Aim:
Copy out, word for word, everything in the items from the line containing "Viewport: 1280px width, 720px" down to the line containing "Action: pos(232,400)", with both of those lines included.

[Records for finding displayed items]
********************

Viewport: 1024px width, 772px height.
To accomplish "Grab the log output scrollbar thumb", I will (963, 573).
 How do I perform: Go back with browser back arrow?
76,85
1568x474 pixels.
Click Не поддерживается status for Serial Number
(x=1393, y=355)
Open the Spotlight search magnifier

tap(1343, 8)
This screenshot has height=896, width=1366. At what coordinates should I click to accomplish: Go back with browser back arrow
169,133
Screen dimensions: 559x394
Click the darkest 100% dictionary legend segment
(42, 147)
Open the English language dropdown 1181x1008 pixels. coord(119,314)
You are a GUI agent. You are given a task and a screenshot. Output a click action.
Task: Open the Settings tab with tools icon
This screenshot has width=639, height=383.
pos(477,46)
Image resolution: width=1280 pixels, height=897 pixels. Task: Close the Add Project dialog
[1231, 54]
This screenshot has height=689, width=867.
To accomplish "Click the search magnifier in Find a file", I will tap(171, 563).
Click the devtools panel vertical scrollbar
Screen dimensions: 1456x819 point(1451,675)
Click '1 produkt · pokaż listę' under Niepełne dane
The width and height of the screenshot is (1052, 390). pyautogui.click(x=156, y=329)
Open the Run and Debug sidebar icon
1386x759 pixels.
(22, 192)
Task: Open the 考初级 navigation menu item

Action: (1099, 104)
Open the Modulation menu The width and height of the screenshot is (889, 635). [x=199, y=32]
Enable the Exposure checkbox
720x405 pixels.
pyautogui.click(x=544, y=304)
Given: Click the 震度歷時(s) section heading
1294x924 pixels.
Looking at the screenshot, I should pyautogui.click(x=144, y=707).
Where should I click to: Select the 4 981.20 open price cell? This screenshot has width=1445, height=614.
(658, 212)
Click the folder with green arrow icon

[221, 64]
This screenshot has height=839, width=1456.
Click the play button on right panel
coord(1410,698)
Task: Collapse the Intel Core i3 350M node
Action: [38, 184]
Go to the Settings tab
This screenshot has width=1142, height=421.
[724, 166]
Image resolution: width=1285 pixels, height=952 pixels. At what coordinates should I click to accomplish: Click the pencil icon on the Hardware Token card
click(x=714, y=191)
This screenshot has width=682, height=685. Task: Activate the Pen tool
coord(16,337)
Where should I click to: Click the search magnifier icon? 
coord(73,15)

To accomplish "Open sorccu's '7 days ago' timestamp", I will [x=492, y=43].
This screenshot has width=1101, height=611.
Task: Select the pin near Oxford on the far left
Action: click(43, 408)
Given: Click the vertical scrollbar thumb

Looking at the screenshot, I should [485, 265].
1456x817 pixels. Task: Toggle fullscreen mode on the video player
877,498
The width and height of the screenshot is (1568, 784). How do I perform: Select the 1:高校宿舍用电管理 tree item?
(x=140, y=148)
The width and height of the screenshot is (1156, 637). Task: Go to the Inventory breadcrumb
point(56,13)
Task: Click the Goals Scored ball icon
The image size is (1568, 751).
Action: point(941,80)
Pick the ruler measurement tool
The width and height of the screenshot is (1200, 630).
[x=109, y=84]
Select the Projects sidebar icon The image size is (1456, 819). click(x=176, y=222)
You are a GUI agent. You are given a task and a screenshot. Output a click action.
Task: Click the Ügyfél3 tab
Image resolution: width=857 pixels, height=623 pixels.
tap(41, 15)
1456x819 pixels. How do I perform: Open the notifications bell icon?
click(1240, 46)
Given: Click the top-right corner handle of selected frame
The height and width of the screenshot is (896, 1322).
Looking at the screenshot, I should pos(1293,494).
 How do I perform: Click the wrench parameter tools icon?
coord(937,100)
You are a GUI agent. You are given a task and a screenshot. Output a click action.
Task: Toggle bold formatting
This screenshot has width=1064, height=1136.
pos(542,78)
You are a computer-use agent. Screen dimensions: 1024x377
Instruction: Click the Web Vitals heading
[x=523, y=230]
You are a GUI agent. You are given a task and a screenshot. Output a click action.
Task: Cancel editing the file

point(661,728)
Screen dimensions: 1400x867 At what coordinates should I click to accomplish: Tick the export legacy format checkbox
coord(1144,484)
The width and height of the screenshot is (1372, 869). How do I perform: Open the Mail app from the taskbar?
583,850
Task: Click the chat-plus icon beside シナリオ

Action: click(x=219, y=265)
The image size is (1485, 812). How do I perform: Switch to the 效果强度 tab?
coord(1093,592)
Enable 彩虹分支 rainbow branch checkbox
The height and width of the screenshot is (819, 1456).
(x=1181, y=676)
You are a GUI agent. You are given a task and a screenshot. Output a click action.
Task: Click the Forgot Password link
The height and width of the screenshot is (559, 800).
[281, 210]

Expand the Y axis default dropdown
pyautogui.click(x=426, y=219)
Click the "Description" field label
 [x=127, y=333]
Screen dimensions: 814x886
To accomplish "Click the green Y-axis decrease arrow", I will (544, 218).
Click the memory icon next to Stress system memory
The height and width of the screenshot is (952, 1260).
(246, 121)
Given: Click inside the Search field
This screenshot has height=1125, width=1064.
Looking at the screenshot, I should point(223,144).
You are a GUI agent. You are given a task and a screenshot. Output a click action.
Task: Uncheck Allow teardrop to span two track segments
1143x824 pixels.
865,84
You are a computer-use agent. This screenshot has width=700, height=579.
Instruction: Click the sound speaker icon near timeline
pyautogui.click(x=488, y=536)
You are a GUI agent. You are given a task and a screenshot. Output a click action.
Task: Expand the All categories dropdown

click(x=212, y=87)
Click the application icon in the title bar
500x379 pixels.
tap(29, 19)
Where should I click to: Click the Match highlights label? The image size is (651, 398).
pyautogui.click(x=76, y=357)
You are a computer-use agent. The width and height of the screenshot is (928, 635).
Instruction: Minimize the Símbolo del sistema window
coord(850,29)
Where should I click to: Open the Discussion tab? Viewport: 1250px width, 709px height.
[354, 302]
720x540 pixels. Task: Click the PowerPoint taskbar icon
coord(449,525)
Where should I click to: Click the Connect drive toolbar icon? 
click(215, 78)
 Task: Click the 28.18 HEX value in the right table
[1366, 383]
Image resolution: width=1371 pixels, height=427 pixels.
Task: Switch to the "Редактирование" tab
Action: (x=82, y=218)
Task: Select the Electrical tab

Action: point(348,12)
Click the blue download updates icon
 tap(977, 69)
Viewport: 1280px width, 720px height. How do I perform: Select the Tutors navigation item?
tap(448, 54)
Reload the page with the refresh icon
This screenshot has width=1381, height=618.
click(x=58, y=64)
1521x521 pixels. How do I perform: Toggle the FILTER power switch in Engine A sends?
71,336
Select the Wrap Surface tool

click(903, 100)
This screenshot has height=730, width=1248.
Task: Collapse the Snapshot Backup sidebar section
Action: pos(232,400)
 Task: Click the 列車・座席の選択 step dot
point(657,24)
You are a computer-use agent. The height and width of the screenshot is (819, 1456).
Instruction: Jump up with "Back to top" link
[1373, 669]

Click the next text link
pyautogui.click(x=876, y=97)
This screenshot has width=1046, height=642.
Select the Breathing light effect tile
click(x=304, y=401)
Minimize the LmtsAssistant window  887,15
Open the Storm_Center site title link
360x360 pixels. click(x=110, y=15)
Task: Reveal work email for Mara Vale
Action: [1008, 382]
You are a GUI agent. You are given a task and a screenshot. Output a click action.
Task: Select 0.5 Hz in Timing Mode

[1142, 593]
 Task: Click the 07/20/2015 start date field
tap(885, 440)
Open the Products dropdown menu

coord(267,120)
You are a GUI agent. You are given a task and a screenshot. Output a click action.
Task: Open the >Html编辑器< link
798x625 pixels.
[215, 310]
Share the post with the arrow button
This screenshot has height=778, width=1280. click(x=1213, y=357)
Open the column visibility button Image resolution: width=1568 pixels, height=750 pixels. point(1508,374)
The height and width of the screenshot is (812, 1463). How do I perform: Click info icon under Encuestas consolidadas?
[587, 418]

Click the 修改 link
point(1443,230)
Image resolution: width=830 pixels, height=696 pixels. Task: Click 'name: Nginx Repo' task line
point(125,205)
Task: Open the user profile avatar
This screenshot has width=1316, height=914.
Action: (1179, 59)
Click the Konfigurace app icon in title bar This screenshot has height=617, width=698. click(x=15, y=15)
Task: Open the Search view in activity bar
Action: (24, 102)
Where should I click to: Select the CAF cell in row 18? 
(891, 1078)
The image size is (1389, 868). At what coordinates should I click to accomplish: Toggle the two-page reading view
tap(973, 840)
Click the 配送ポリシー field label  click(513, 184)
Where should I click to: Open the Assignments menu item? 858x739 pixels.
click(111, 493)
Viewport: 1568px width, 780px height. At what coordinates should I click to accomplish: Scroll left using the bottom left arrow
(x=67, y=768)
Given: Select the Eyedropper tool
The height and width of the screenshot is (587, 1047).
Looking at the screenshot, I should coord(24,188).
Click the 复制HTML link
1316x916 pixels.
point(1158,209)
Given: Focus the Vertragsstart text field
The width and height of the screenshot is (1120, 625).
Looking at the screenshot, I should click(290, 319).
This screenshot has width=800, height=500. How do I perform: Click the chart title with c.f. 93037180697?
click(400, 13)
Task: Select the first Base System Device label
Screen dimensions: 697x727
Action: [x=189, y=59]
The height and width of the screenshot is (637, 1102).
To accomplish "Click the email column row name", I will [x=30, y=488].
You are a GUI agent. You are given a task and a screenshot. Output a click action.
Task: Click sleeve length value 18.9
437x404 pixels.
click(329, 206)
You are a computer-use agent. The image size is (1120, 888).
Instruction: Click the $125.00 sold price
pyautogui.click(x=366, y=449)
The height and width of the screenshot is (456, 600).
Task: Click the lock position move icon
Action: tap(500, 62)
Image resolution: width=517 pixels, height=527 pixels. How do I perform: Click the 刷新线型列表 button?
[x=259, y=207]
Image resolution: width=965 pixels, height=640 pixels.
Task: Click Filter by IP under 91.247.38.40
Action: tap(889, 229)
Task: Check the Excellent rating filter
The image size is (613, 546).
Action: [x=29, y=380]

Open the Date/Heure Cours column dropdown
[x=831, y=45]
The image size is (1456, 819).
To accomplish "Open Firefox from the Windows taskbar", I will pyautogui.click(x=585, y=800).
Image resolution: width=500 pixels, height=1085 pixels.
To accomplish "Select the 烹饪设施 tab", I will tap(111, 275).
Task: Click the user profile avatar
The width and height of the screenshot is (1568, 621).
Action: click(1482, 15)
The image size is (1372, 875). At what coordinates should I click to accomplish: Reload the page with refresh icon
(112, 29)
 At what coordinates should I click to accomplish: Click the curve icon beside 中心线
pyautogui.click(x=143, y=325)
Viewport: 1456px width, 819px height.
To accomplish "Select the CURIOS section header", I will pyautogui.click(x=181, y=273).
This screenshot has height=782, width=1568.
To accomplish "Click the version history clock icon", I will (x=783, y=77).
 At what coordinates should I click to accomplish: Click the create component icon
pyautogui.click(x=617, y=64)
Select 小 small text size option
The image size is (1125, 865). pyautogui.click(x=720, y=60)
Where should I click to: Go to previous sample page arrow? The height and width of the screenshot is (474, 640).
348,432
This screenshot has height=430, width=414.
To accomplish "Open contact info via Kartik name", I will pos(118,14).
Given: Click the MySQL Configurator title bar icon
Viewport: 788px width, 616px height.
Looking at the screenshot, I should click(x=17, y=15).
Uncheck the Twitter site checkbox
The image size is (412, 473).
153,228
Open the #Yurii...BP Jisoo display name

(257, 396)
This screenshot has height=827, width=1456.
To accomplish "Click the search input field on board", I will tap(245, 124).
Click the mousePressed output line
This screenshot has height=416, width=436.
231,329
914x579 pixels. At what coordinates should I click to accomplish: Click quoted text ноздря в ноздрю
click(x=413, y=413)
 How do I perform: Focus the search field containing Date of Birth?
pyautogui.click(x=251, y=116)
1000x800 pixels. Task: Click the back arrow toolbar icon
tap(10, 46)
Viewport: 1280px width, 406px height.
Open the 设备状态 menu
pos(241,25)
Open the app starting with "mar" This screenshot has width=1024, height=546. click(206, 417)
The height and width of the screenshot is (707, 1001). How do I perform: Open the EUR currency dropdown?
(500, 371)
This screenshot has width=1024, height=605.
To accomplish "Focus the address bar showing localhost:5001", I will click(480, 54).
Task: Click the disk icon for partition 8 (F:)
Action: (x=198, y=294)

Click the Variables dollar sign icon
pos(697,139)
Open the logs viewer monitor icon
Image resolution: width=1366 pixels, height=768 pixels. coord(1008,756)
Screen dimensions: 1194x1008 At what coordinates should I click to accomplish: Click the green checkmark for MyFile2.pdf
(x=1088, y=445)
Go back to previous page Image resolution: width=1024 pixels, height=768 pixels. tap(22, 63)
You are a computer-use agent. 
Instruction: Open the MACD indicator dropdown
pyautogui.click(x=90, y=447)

********************

Finished answer:
Viewport: 1280px width, 720px height. How do I perform: Select the Tutors navigation item?
tap(448, 54)
Reload the page with the refresh icon
This screenshot has width=1381, height=618.
click(x=58, y=64)
1521x521 pixels. How do I perform: Toggle the FILTER power switch in Engine A sends?
71,336
Select the Wrap Surface tool

click(903, 100)
This screenshot has height=730, width=1248.
Task: Collapse the Snapshot Backup sidebar section
Action: pos(232,400)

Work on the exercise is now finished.